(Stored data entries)
※

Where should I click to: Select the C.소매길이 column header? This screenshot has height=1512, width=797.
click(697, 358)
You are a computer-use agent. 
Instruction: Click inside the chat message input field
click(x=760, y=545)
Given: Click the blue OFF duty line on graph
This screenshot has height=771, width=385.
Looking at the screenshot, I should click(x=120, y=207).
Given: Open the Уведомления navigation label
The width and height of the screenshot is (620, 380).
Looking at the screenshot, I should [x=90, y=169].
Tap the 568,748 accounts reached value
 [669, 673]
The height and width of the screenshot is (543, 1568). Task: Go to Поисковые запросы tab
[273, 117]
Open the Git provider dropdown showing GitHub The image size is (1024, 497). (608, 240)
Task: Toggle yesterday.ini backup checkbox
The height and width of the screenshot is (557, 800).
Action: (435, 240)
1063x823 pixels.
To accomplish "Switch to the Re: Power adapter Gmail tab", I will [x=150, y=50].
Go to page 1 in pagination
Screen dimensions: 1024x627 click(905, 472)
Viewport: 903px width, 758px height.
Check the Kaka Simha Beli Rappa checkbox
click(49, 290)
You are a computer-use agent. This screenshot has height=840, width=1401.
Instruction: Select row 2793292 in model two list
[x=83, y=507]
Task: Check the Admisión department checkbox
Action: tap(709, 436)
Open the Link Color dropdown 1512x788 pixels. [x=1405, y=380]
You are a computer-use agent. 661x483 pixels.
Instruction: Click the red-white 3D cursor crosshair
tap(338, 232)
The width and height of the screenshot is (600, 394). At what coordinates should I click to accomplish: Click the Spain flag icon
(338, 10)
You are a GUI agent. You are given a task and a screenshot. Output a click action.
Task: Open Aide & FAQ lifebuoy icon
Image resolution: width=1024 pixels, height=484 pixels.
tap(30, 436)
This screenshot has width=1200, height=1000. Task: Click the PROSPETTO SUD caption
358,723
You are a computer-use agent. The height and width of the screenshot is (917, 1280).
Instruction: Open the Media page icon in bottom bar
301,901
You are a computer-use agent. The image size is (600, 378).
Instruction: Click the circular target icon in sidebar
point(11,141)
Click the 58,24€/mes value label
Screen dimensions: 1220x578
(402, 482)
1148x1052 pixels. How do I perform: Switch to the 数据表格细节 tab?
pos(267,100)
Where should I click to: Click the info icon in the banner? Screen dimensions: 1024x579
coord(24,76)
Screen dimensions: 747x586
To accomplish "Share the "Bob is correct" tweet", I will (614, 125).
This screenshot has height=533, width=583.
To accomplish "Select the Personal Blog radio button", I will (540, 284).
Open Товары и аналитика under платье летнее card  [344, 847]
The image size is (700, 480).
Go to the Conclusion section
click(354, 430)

※

Your goal:
Your answer should be only the number of lines in the entries above that hold the string "computer".

Solved problem:
5